Give the lines of the material below as a numbered list with blank lines left out, starting at the line that contains "The image size" and ending with the last line of the material. Leave the pictures out.
((
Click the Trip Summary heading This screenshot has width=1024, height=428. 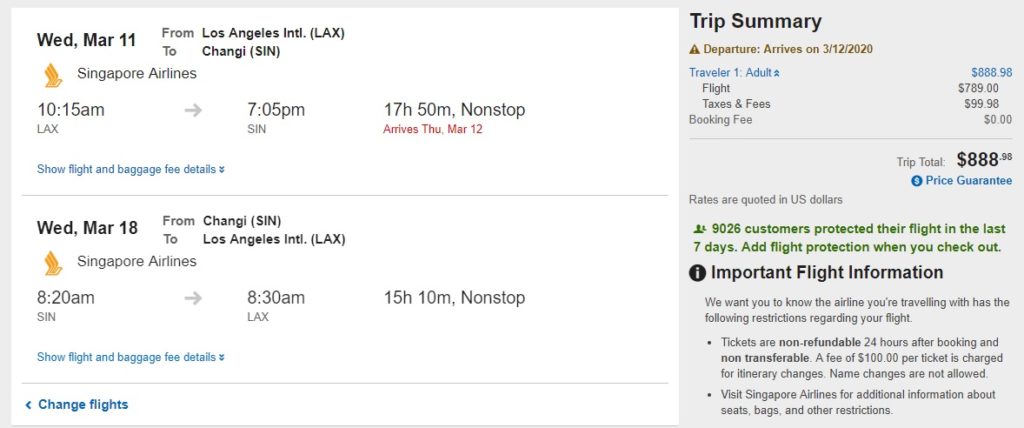(x=755, y=21)
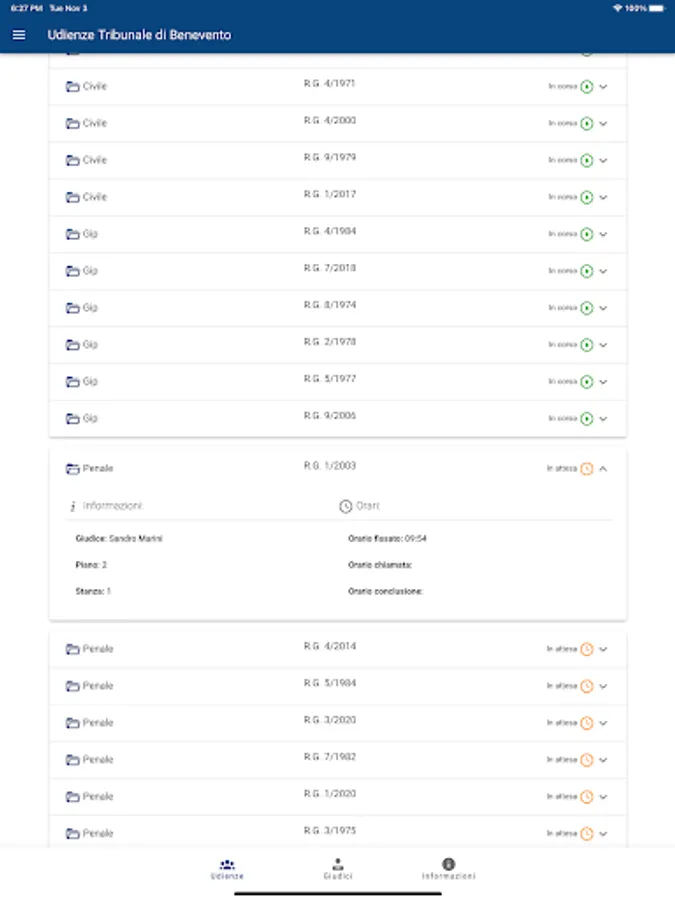
Task: Expand the Civile R.G. 4/2000 row
Action: (603, 124)
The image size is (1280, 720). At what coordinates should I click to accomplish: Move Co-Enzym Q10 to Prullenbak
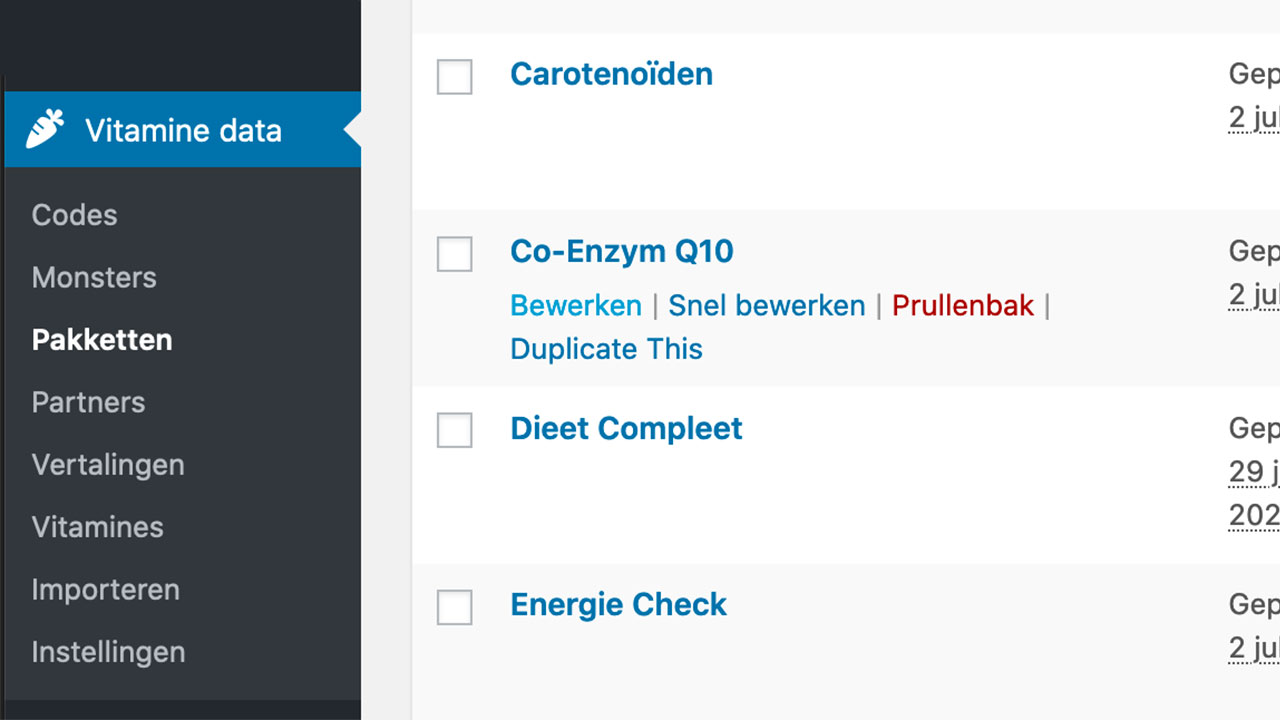(962, 306)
))
Complete response
1. The image size is (1280, 720). At what coordinates should I click to accomplish: Move Co-Enzym Q10 to Prullenbak
2. (962, 306)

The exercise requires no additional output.